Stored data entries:
Segment Open
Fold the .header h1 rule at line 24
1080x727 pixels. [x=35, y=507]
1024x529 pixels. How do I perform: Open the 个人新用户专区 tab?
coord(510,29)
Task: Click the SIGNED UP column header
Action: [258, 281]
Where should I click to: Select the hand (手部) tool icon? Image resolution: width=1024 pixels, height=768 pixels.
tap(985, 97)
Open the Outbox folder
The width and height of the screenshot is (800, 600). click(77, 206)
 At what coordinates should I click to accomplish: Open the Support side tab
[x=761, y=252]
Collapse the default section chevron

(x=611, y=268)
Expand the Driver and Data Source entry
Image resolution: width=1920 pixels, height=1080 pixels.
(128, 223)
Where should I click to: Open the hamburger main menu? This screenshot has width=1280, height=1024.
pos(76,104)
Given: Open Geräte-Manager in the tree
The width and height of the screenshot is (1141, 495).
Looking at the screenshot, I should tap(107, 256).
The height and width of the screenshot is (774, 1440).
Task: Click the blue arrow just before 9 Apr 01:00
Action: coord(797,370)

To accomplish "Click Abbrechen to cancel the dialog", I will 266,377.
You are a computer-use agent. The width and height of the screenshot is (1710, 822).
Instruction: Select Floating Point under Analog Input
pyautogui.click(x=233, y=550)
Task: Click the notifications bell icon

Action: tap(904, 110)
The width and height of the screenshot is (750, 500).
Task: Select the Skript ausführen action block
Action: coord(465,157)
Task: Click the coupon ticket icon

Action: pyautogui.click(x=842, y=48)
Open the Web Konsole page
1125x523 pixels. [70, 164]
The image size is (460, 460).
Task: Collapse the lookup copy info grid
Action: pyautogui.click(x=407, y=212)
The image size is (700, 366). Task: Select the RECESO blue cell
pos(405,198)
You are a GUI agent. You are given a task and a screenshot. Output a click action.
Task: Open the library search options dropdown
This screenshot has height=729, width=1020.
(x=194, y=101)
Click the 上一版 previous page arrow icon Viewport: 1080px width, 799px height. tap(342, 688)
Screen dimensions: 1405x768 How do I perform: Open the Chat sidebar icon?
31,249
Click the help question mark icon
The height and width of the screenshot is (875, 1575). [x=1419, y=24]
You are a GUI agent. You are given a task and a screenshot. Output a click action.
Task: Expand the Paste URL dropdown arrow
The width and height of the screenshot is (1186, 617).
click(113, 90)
Segment Closed
Exactly as they appear above, give the entries again.

Fold the .header h1 rule at line 24
1080x727 pixels. [x=35, y=507]
1024x529 pixels. How do I perform: Open the 个人新用户专区 tab?
coord(510,29)
Task: Click the SIGNED UP column header
Action: [258, 281]
Where should I click to: Select the hand (手部) tool icon? Image resolution: width=1024 pixels, height=768 pixels.
tap(985, 97)
Open the Outbox folder
The width and height of the screenshot is (800, 600). click(77, 206)
 At what coordinates should I click to accomplish: Open the Support side tab
[x=761, y=252]
Collapse the default section chevron

(x=611, y=268)
Expand the Driver and Data Source entry
Image resolution: width=1920 pixels, height=1080 pixels.
(128, 223)
Where should I click to: Open the hamburger main menu? This screenshot has width=1280, height=1024.
pos(76,104)
Given: Open Geräte-Manager in the tree
The width and height of the screenshot is (1141, 495).
Looking at the screenshot, I should tap(107, 256).
The height and width of the screenshot is (774, 1440).
Task: Click the blue arrow just before 9 Apr 01:00
Action: coord(797,370)

To accomplish "Click Abbrechen to cancel the dialog", I will 266,377.
You are a computer-use agent. The width and height of the screenshot is (1710, 822).
Instruction: Select Floating Point under Analog Input
pyautogui.click(x=233, y=550)
Task: Click the notifications bell icon

Action: tap(904, 110)
The width and height of the screenshot is (750, 500).
Task: Select the Skript ausführen action block
Action: coord(465,157)
Task: Click the coupon ticket icon

Action: pyautogui.click(x=842, y=48)
Open the Web Konsole page
1125x523 pixels. [70, 164]
The image size is (460, 460).
Task: Collapse the lookup copy info grid
Action: pyautogui.click(x=407, y=212)
The image size is (700, 366). Task: Select the RECESO blue cell
pos(405,198)
You are a GUI agent. You are given a task and a screenshot. Output a click action.
Task: Open the library search options dropdown
This screenshot has height=729, width=1020.
(x=194, y=101)
Click the 上一版 previous page arrow icon Viewport: 1080px width, 799px height. tap(342, 688)
Screen dimensions: 1405x768 How do I perform: Open the Chat sidebar icon?
31,249
Click the help question mark icon
The height and width of the screenshot is (875, 1575). [x=1419, y=24]
You are a GUI agent. You are given a task and a screenshot. Output a click action.
Task: Expand the Paste URL dropdown arrow
The width and height of the screenshot is (1186, 617).
click(113, 90)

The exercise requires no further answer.